The Arkansas Department of Health on Monday alerted about 500 state employees and 1,800 contract workers that the department's in-home services program will move to a private-sector provider sometime in 2016.
Department of Health letterView
The notification came via a letter from Dr. Nathaniel Smith, department director. The program, started in 1981, offers hospice, home health care, personal care and other services to about 13,000 patients.
"We have determined that the program is no longer sustainable for the agency due to financial constraints and competition from the private sector," Smith wrote.
Department officials don't expect a disruption in services while transferring the program from the state to one or more private vendors, Smith said in an interview Monday. The transition is expected to take about six months.
"Up until the moment we make that transition, we're going to continue to provide high-quality services to our patients regardless of where they live and regardless of their payment source," Smith said.
Department spokesman Kerry Krell said the agency will help the state workers find new positions.
"We're going to make it a priority for them to either find other positions here at the Health Department or hopefully help them find another position in state government -- if that's what they would like to do," she said. "It's also possible that whoever this private-sector provider is, they may want to retain those employees.
"These are skilled people; they are Arkansans; they know the work; they know their patients."
Krell said the department is still working on how best to assist the contract workers in finding new jobs.
"We do want to be able to provide some sort of resource for them, whether that's an opportunity to connect with another employee or that kind of thing," she said.
"Ideally, we would like it if that new private-sector provider could just absorb those people as well. It's hard to say at this point."
Revenue from the program in fiscal 2015, which ended June 30, was approximately $58.6 million, according to Krell, which matched "closely" the cost of the program. But the program has seen an 18 percent decline in revenue since fiscal 2011.
Most patients pay for the services through Medicare or Medicaid, with some patients using private insurance, Smith said.
The number of patients using the program also has declined as private providers have expanded in the market, he said.
The program has lost about 28 percent of its patients over the past five years.
"Our intention has never been to compete with the private sector," Smith said. "As the private sector steps up, we need to step down."
The process of moving the program to the private sector will take at least six months, he said.
Gov. Asa Hutchinson voiced support for the move in a Health Department news release.
"This is an example of a government program that is no longer sustainable and can be ended because the private sector has stepped in to meet demand," he said.
"In the long run, this transition will preserve jobs, save taxpayer dollars and result in a more efficient, viable and sustainable in-home care program for Arkansans. It makes sense.
"Government should not be in the business of competing with the private sector, especially when the private sector can provide the same level of quality care," the governor said.
The Health Department hadn't finalized plans for selecting a private-sector provider as of Monday afternoon. It will use a transition consultant that knows the industry to assist with the transition.
"We hope that process will be seamless," Krell said. "Whenever this private-sector provider is identified, the caseload that we currently have will be just handed over to them, and they will notify the patients or we will help them notify the patients of their new provider."

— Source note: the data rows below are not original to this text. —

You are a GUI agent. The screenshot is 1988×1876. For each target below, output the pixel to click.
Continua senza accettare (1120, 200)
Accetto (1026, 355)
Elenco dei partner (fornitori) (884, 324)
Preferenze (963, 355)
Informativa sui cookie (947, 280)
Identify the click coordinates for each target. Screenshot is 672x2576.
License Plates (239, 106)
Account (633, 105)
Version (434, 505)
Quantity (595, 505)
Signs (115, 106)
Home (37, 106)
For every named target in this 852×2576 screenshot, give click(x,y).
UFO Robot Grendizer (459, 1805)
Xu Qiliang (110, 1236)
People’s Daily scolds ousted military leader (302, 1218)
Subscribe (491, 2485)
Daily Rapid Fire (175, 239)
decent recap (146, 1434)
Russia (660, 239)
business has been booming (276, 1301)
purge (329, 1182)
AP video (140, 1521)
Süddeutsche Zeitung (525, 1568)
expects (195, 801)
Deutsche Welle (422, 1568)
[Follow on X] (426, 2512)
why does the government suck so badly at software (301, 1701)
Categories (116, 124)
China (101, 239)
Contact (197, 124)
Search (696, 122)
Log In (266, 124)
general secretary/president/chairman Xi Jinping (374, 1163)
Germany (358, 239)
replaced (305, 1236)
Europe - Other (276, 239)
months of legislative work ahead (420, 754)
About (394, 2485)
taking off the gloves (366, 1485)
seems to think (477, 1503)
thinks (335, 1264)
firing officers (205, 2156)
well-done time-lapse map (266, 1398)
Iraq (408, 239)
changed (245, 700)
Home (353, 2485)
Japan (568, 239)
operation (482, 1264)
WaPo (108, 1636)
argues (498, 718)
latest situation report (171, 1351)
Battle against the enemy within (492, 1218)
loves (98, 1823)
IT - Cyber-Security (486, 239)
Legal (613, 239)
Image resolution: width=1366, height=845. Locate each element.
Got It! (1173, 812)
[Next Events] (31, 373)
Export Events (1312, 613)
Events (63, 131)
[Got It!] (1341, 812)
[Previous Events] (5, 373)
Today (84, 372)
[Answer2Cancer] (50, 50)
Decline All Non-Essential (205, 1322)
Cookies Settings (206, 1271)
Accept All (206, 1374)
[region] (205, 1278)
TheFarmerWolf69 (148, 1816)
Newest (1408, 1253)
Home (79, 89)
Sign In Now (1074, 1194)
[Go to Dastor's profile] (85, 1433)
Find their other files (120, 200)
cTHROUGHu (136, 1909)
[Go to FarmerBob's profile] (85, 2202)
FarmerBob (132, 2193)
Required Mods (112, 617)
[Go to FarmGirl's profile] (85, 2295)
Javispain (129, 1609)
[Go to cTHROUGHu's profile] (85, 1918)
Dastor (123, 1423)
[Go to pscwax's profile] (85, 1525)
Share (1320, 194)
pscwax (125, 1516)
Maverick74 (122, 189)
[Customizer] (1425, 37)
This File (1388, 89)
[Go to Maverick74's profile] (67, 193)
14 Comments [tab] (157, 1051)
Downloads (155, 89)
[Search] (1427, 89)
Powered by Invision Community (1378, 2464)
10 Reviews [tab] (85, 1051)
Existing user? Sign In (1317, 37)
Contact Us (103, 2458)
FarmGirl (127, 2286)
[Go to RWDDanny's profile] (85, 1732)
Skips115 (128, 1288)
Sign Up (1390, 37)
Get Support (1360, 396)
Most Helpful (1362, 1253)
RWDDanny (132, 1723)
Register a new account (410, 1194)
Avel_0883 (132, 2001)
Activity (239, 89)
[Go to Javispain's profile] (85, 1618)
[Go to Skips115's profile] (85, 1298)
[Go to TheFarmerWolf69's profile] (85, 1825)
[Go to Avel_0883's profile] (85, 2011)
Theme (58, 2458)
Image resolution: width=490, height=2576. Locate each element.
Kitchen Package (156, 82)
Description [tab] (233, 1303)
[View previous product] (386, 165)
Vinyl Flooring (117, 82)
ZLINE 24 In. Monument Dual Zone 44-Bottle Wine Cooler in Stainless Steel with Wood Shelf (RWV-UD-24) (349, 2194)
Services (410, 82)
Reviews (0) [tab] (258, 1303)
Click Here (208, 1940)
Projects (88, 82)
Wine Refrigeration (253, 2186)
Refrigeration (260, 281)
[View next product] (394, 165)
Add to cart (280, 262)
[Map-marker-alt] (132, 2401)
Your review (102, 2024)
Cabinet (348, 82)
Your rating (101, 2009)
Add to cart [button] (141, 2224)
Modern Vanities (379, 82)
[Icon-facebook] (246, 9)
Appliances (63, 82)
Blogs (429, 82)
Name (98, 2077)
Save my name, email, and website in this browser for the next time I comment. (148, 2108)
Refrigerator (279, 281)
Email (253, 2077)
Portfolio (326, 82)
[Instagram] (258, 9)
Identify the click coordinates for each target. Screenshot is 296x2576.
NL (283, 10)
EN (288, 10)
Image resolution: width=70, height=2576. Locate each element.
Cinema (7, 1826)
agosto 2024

It's possible more than one provider might be selected, she said.
Monday's announcement was "just the first step in a very long process," Krell said.
"One of the reasons we started it this way was we wanted to make sure that the employees had ample notice," she said. "And that may not matter. They may all transition perfectly into a new job. That new private provider might absorb all their positions. But we knew this was happening, and we wanted the employees to have ample time."